The basic reloading process is using a series of dies to re-move the spent primer and re-size the case; bell or expand the case mouth (to accept a bullet); seat a new primer; place a powder charge in the case; then seat and crimp a new bullet.

Reloading tools: These range from Lyman 310 hand tools and dies (around $120) - think of a pair of pliers with a die that will do one of the reloading functions a single case at a time. Another hand tool would be the Lee Loader (around $50) - this is what I first learned on. You will need a plastic mallet for the Lee Loader.


Both of these hand tools are compact and very useable. There are many videos on You Tube showing the basic process. A handy tool to have with any of these hand tools is an auto-primer tool where you can prime around 20 empty cases a minute.  The picture at left is the Lyman 310 hand tool and a set of dies. 

Buffalo Arms has Lyman 310 tools, visit them here.



You can step up to a single stage press that also does one case at a time albeit faster for around $225 counting a set of dies. The Daddy of re-loading is the progressive press with a turret that moves around with each pull of the lever and does all the functions - you just insert an empty case, pull the lever, ensure you have powder, primers and bullets filled up in their respective hoppers.


I don't think anyone makes them better than Dillon Precision. I own two of their smaller presses. You can pay anywhere from $300 to $2,000 for their re-loading presses. The picture at right is the basic Dillon Press.  Agfain all good equipment and Dillon offers much more on their website, including a subscription to their monthly catalog/newsletter.

Visit their website here - Dillon Precision.

There are a host of "make life easier" accessories for reloading. You could spend several hundred dollars on these if you were so inclined - things like powder scales, case trimmers, primer pocket cleaners, tumblers to clean brass, lube pads, etc.

Reloading Material: You need primers, powder and bullets to reload ammunition. This makes you dependent upon some manufacturer, distribution network and vendor. I have not reloaded any ammunition for years now, but my friends that still do tell me that reloading supplies are hard to come by. Storage of re-loading components is a little bit stricter than manufactured ammunition. Reloading components will be much harder to come by after a collapse and then you may not be bartering for material that has been stored correctly. It make be rotten like the jar of mayo in your Grandma's frig.

Sure you can learn how to make your own primer mix, powder mix and cast your own bullets, but I'd rather sit on a pungi stick than do this. And the results, meaning the ammunition - not the pungi stick,.... are probably going to be less than adequate.

Knowledge. The reloading learning curve is straight up. The more you reload the more problems you'll be exposed to and the more you will learn.  I think it is easy to teach someone how to reload on a basic tool and make them safe about.

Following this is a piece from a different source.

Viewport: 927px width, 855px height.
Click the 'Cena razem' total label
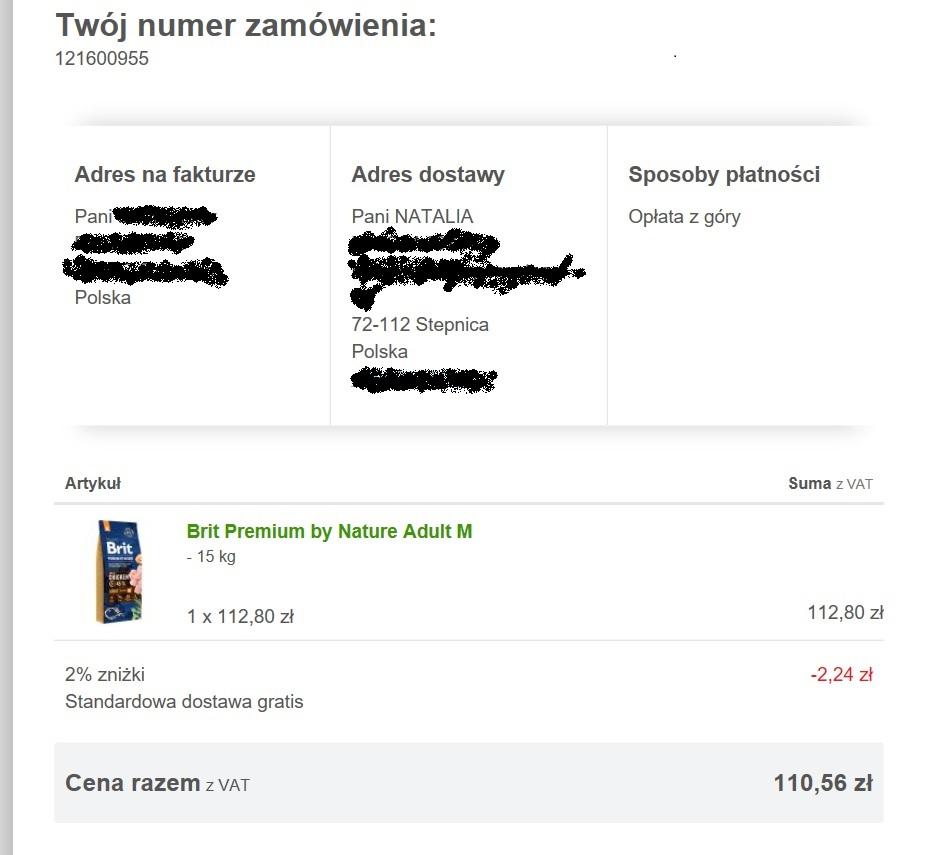133,783
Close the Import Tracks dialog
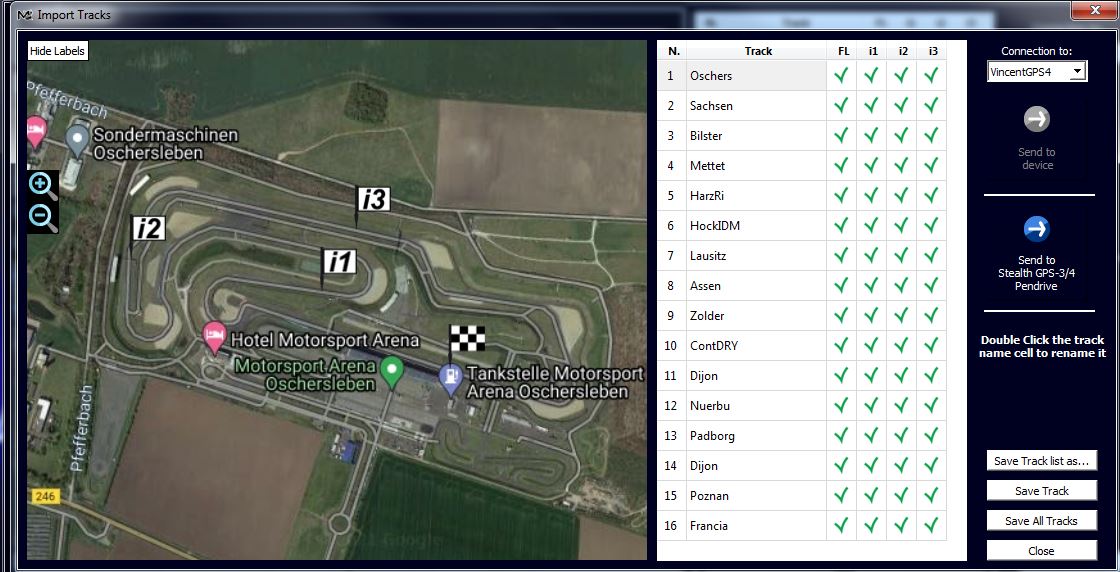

One of the biggest risks is the wrong measurement of powder. This is where scales come in and you would need a reloading book that lists the caliber, bullet weight and powder you are going to be using. Again, YouTube publishes many re-loading videos for your understanding and training. I would begin here to see the process.  

How Much Ammunition to Stockpile? Short answer is as much as you need and as much as you can afford. Sorry I can't give you answer based on numbers, but I will say that for my "obsolete or non-main rifles", such as .30-40 Krag, .30-30's, .30 carbine, and several others, I have between 300 to 1,200 rounds put away.  If you can buy one box, 20 rounds, of .30-06 each paycheck, then you may minimize the pain and soon have a good stockpile.

For your main "battle rifle or carbine" I would start at well over a thousand rounds. However, your .30-06 deer rifle, while a great caliber is not a battle rifle. I would highly consider a magazine fed rifle or carbine,....AR-15/M-16/M-4 family, AK or SKS series - something like this. 

Bottom Line. Yes, I think reloading is worth learning and having some hand tools to do so. But it would be behind other priorities of having adequate SHTF firearms, stocked ammunition, food, water, necessary survival gear and a host of other things.

Thanks for your question Justin - it was a good one. Be safe and prepare well.